• **Problem to work on**: Please copy the data below, substituting "Screen resolution" for every occurrence of "Image resolution" and leaving everything else unchanged.

Data from a collection
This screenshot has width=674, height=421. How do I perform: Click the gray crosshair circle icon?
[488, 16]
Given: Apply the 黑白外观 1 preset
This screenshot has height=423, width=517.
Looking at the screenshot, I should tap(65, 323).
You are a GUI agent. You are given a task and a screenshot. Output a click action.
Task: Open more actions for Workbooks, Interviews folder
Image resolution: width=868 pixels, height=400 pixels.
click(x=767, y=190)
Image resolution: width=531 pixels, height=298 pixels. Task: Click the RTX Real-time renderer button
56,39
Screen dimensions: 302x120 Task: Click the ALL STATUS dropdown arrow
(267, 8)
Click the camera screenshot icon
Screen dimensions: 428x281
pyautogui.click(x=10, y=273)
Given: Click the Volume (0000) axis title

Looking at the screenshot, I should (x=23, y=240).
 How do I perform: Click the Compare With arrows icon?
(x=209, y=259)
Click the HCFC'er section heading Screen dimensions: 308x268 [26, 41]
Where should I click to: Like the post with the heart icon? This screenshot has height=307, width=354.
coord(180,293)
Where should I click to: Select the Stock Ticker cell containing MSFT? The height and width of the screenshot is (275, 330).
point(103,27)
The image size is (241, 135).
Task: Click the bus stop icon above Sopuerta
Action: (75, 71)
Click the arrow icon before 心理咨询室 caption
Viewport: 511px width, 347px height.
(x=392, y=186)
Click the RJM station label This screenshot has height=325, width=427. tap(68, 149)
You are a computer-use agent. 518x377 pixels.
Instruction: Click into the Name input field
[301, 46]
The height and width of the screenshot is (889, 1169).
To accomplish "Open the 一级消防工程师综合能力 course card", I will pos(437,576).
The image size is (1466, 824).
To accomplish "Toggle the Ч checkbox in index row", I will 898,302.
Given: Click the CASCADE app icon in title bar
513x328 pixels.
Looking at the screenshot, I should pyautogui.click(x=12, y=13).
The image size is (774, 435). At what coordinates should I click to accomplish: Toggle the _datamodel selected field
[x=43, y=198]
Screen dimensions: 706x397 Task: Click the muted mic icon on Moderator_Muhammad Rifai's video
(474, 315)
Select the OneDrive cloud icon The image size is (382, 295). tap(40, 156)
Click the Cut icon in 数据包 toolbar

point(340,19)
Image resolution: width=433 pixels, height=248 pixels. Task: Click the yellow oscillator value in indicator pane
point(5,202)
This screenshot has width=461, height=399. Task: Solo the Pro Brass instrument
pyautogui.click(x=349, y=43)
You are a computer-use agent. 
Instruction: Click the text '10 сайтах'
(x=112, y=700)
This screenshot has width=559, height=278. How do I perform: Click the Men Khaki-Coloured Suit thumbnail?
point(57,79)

• **Solution below**:
This screenshot has width=674, height=421. How do I perform: Click the gray crosshair circle icon?
[488, 16]
Given: Apply the 黑白外观 1 preset
This screenshot has height=423, width=517.
Looking at the screenshot, I should tap(65, 323).
You are a GUI agent. You are given a task and a screenshot. Output a click action.
Task: Open more actions for Workbooks, Interviews folder
Screen resolution: width=868 pixels, height=400 pixels.
click(x=767, y=190)
Screen resolution: width=531 pixels, height=298 pixels. Task: Click the RTX Real-time renderer button
56,39
Screen dimensions: 302x120 Task: Click the ALL STATUS dropdown arrow
(267, 8)
Click the camera screenshot icon
Screen dimensions: 428x281
pyautogui.click(x=10, y=273)
Given: Click the Volume (0000) axis title

Looking at the screenshot, I should (x=23, y=240).
 How do I perform: Click the Compare With arrows icon?
(x=209, y=259)
Click the HCFC'er section heading Screen dimensions: 308x268 [26, 41]
Where should I click to: Like the post with the heart icon? This screenshot has height=307, width=354.
coord(180,293)
Where should I click to: Select the Stock Ticker cell containing MSFT? The height and width of the screenshot is (275, 330).
point(103,27)
The image size is (241, 135).
Task: Click the bus stop icon above Sopuerta
Action: (75, 71)
Click the arrow icon before 心理咨询室 caption
Viewport: 511px width, 347px height.
(x=392, y=186)
Click the RJM station label This screenshot has height=325, width=427. tap(68, 149)
You are a computer-use agent. 518x377 pixels.
Instruction: Click into the Name input field
[301, 46]
The height and width of the screenshot is (889, 1169).
To accomplish "Open the 一级消防工程师综合能力 course card", I will pos(437,576).
The image size is (1466, 824).
To accomplish "Toggle the Ч checkbox in index row", I will 898,302.
Given: Click the CASCADE app icon in title bar
513x328 pixels.
Looking at the screenshot, I should pyautogui.click(x=12, y=13).
The image size is (774, 435). At what coordinates should I click to accomplish: Toggle the _datamodel selected field
[x=43, y=198]
Screen dimensions: 706x397 Task: Click the muted mic icon on Moderator_Muhammad Rifai's video
(474, 315)
Select the OneDrive cloud icon The image size is (382, 295). tap(40, 156)
Click the Cut icon in 数据包 toolbar

point(340,19)
Screen resolution: width=433 pixels, height=248 pixels. Task: Click the yellow oscillator value in indicator pane
point(5,202)
This screenshot has width=461, height=399. Task: Solo the Pro Brass instrument
pyautogui.click(x=349, y=43)
You are a computer-use agent. 
Instruction: Click the text '10 сайтах'
(x=112, y=700)
This screenshot has width=559, height=278. How do I perform: Click the Men Khaki-Coloured Suit thumbnail?
point(57,79)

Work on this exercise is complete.